Voynich Reconsidered: Turkish as precursor

According to Ethel Lilian Voynich, her husband Wilfred Voynich discovered or purchased his eponymous manuscript in Frascati, Italy. In recent posts on this platform, I advanced the idea that wherever the manuscript was produced, it was more likely to have had a shorter journey to Frascati than a longer one. This is simply an example of the well-documented distance-decay hypothesis, whereby human interactions are more probable over short distances than over long ones.

Accordingly, I thought that if the Voynich manuscript had had precursor documents in natural languages, the most probable languages were those written and spoken within a specifiable geographical radius of Italy. Among such languages, those of the Romance group seemed the most promising; followed by those of the Germanic and Slavic groups. If we chose to cast our net wider within Europe, we could include languages of the Hellenic and Uralic groups.

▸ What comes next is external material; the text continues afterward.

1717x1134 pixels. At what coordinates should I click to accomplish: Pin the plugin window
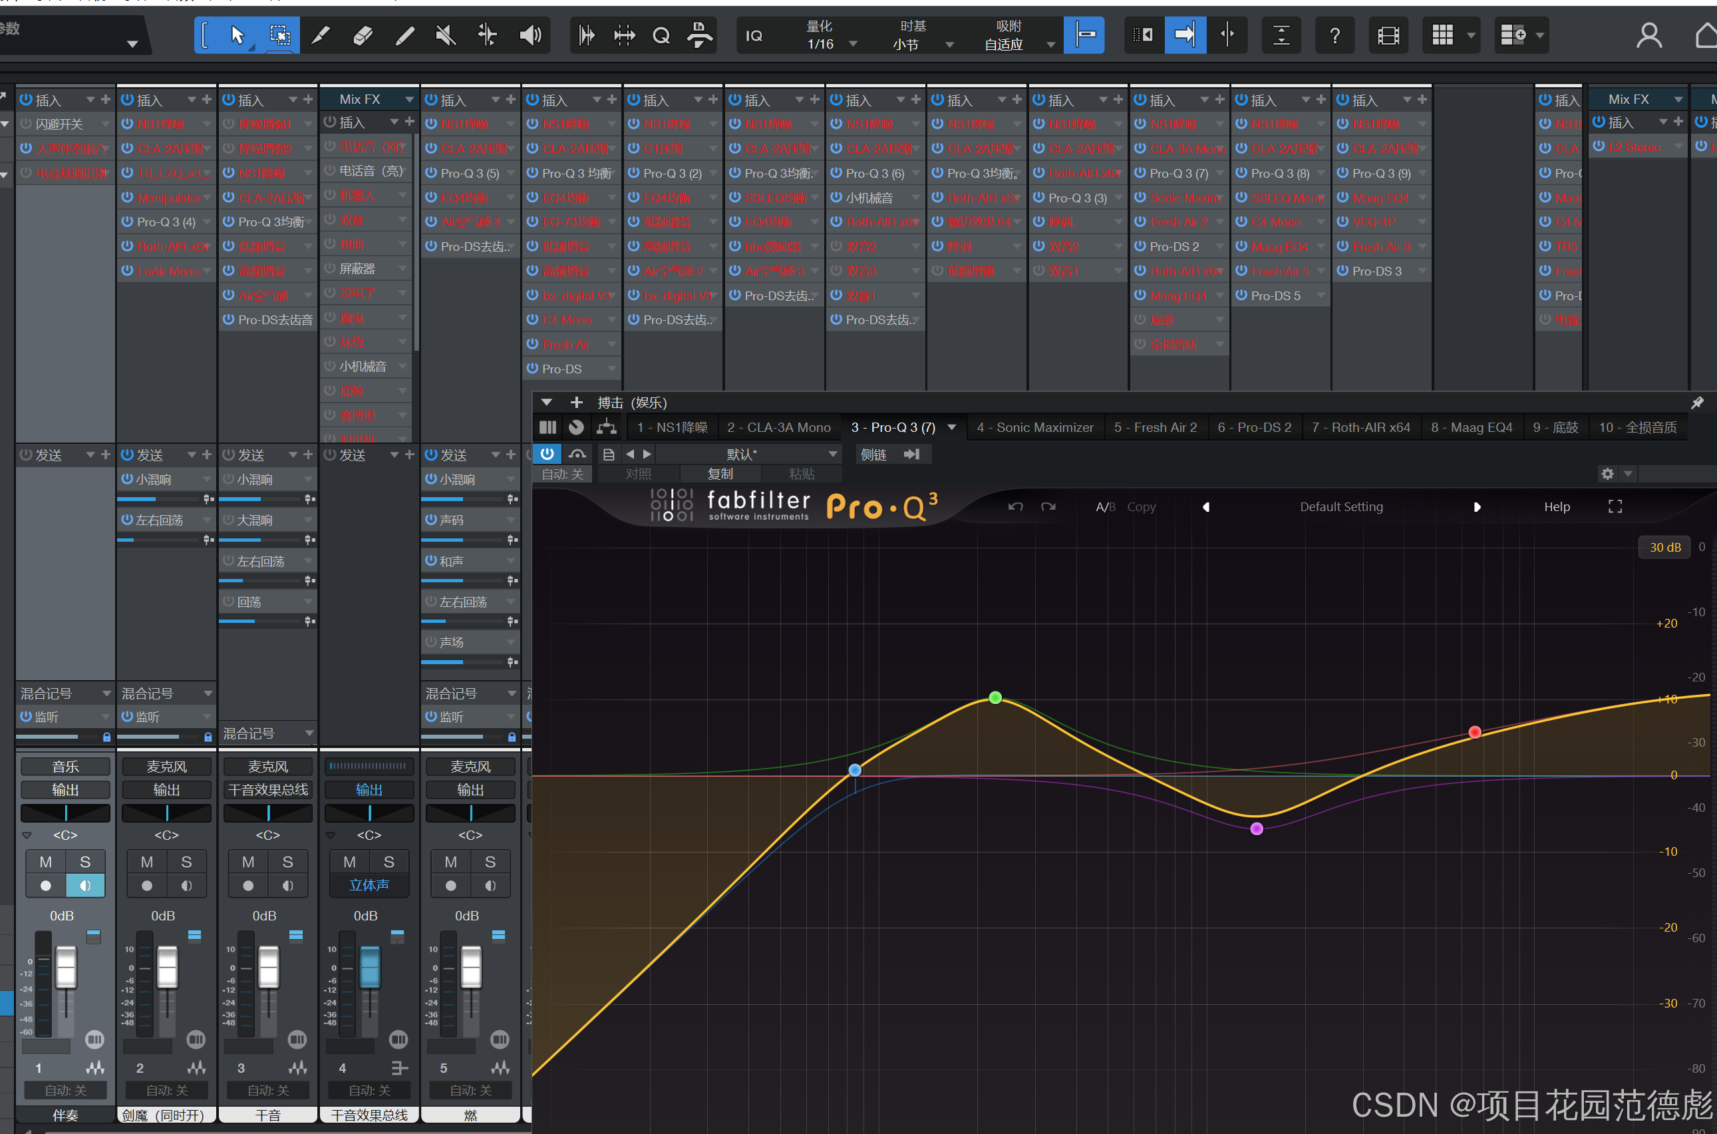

The purpose of this article is to cast the net farther afield, to the periphery of medieval Europe, and to assess the possibility that the precursor language, or one of the precursor languages, of the Voynich manuscript was Turkish.

Radio-carbon analysis, performed on four samples of the vellum, yielded dates between 1400 and 1461, with standard errors of between 35 and 38 years. We might reasonably make the assumption (and it is no more than that) that the manuscript was written sometime in the fifteenth century. If so, and if its precursor documents were in Turkish, those documents would have been written in Ottoman Turkish.

The letters in Ottoman Turkish, like those in Persian, were written in a variant of the Arabic script. This script was an abjad, in which the long vowels were written but the short vowels were not (except sometimes as diacritics above or below the letters).

Ottoman-Turkish alphabet
The Ottoman Turkish alphabet. Image by courtesy of Bedrettin Yazan. Highlighted letters are long vowels, which can sometimes also serve as consonants.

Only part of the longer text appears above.